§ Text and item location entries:
+ + + + + + +
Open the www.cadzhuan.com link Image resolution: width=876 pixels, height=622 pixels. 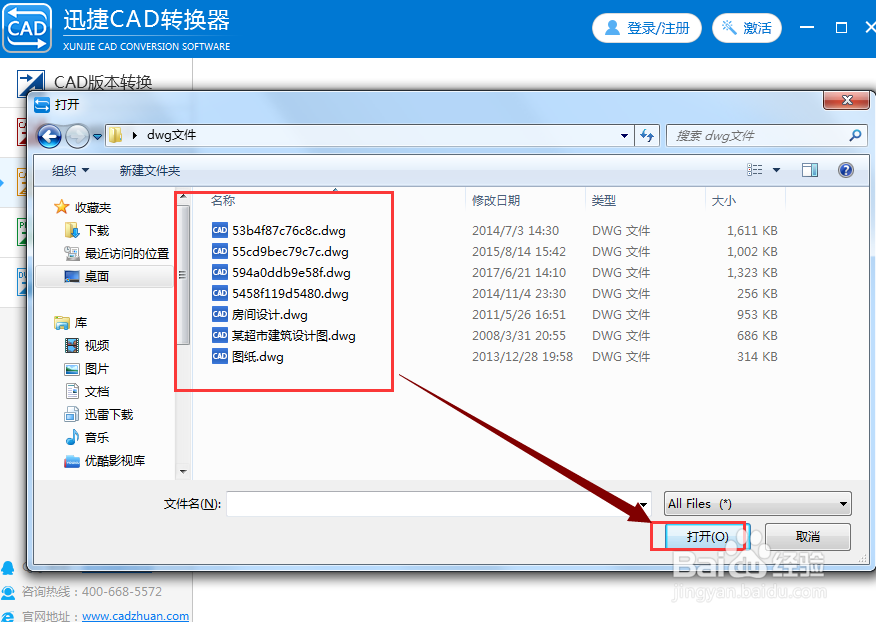135,616
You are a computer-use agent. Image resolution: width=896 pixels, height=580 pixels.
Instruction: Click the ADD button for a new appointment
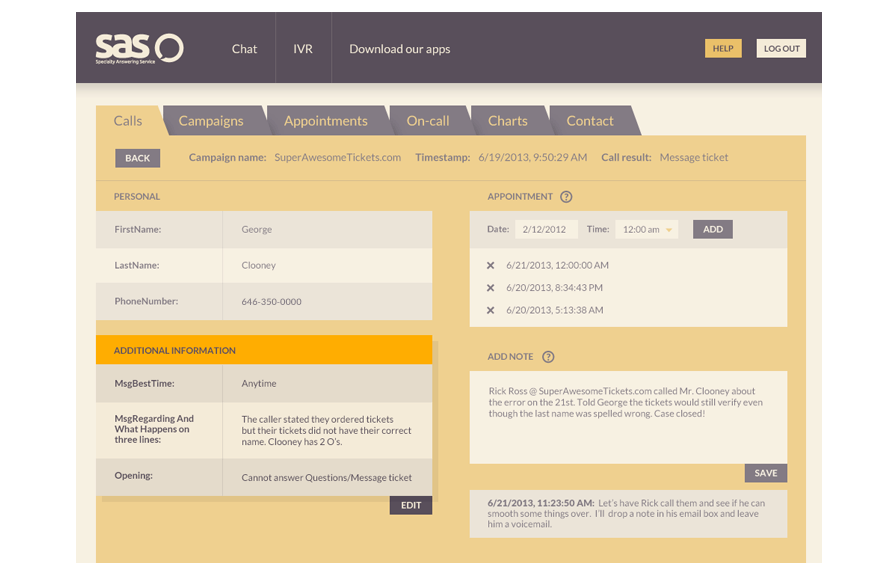(x=712, y=228)
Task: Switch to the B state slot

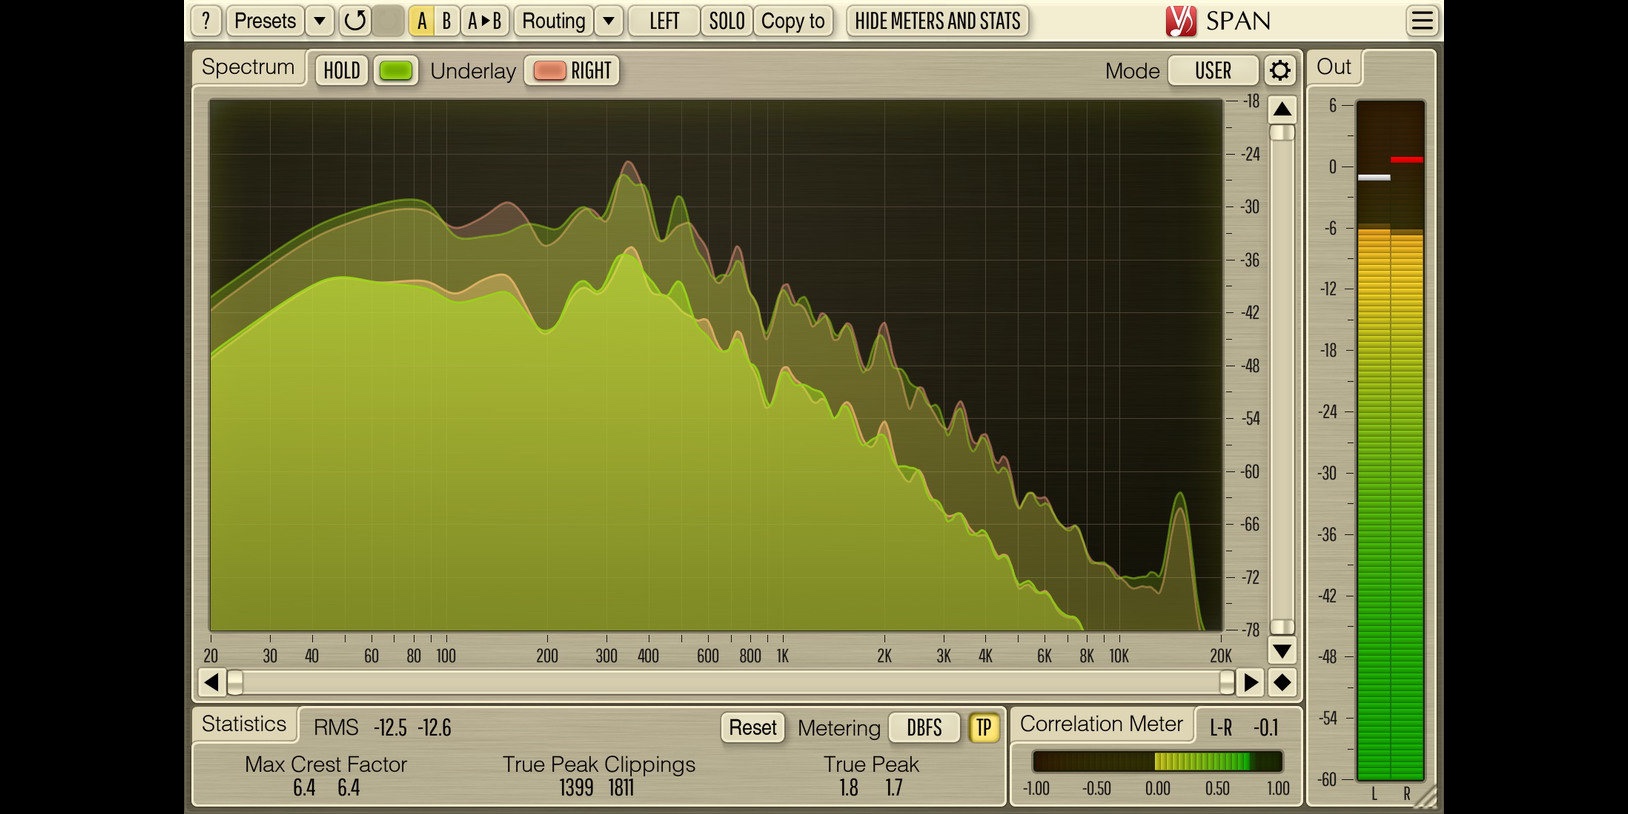Action: tap(447, 21)
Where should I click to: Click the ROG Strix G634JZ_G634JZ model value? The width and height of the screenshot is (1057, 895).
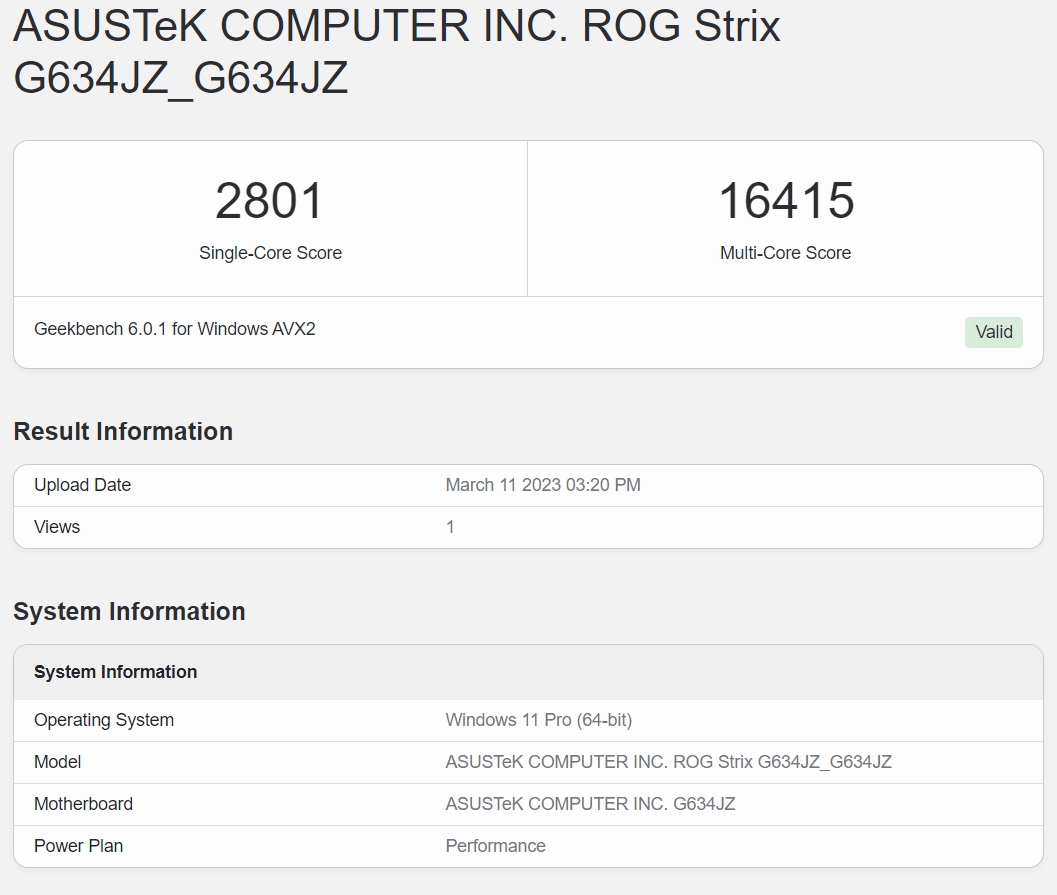[668, 762]
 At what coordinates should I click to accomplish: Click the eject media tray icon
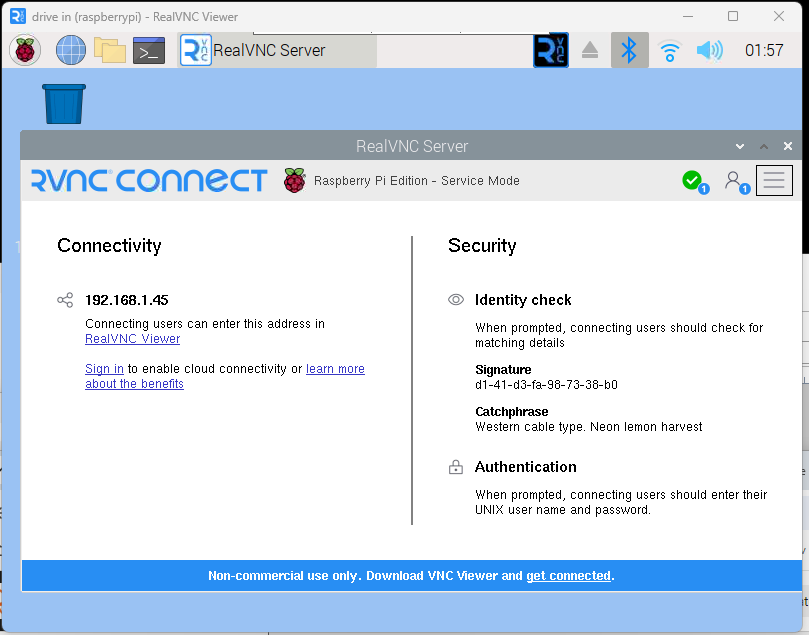(x=590, y=50)
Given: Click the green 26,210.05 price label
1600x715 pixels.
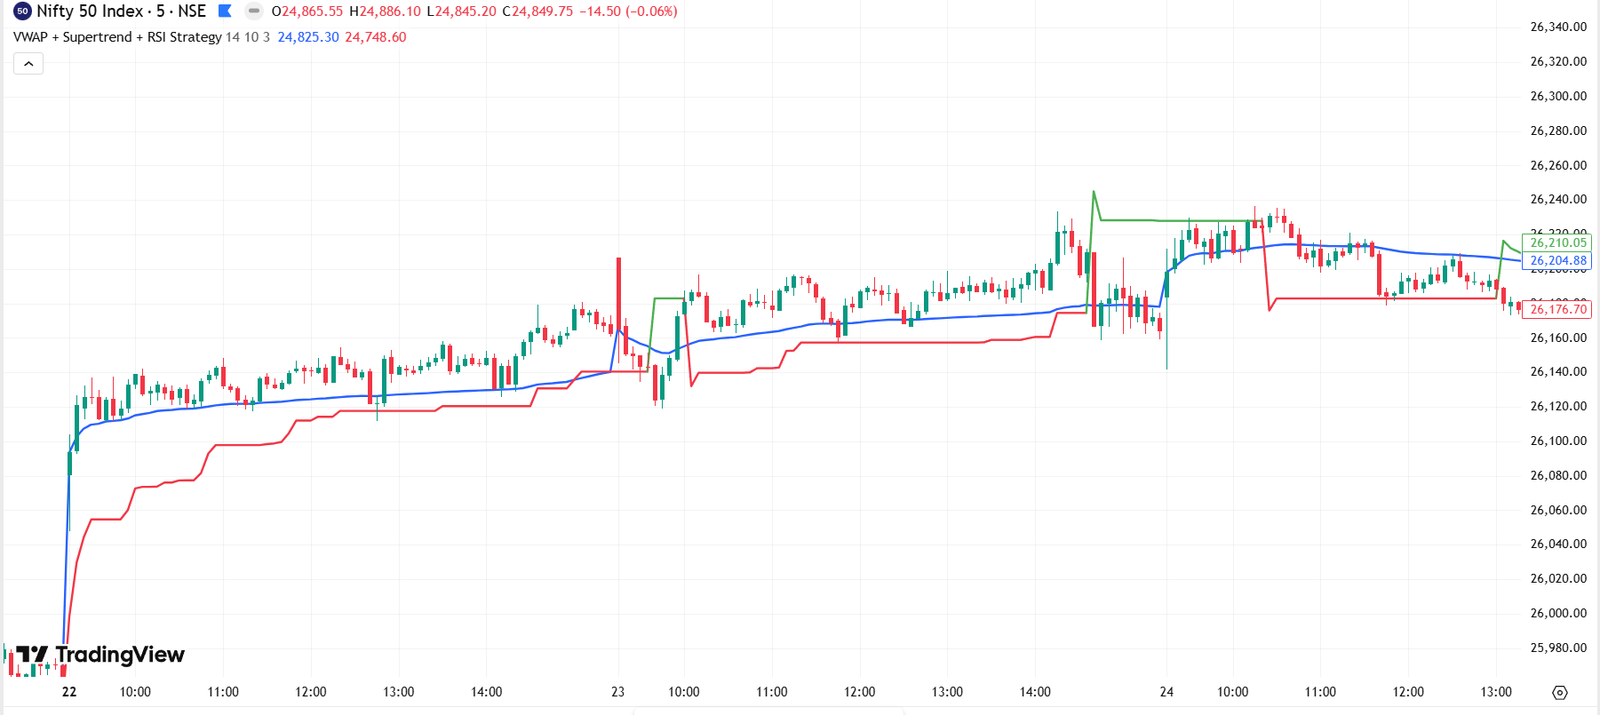Looking at the screenshot, I should coord(1557,243).
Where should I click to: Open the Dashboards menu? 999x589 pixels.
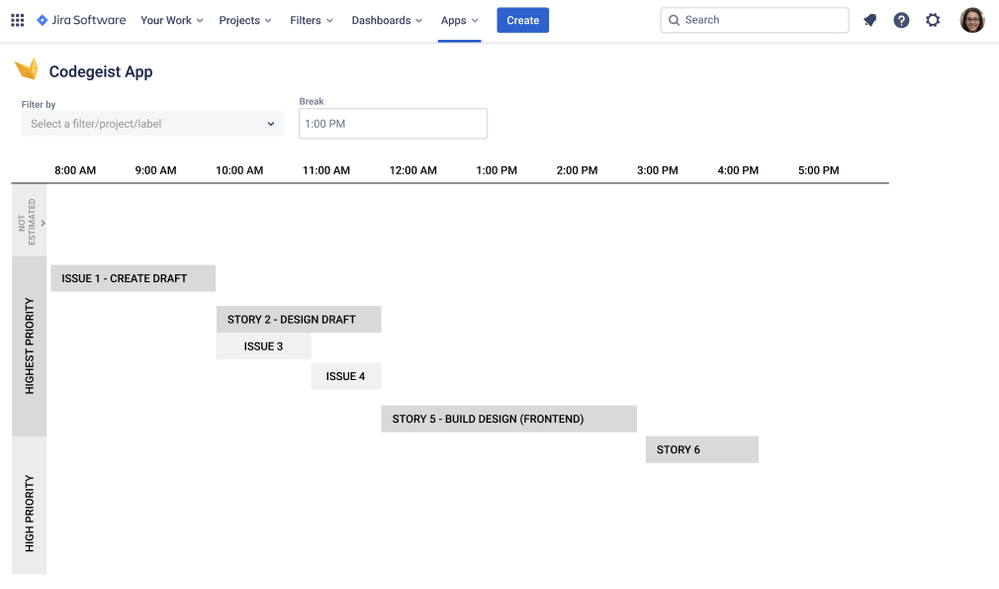pyautogui.click(x=386, y=20)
+ + + + + + +
§ Given exercise:
Rewrite the entries from the line containing "At what coordinates" through the end of the entries, changing "pixels" to "px" and keeping everything else the same. Omit the pictures from your answer.

§ Final result:
 At what coordinates should I click to accomplish: Click the eject media tray icon
(x=590, y=50)
Given: Click the green 26,210.05 price label
1600x715 px.
Looking at the screenshot, I should coord(1557,243).
Where should I click to: Open the Dashboards menu? 999x589 px.
pyautogui.click(x=386, y=20)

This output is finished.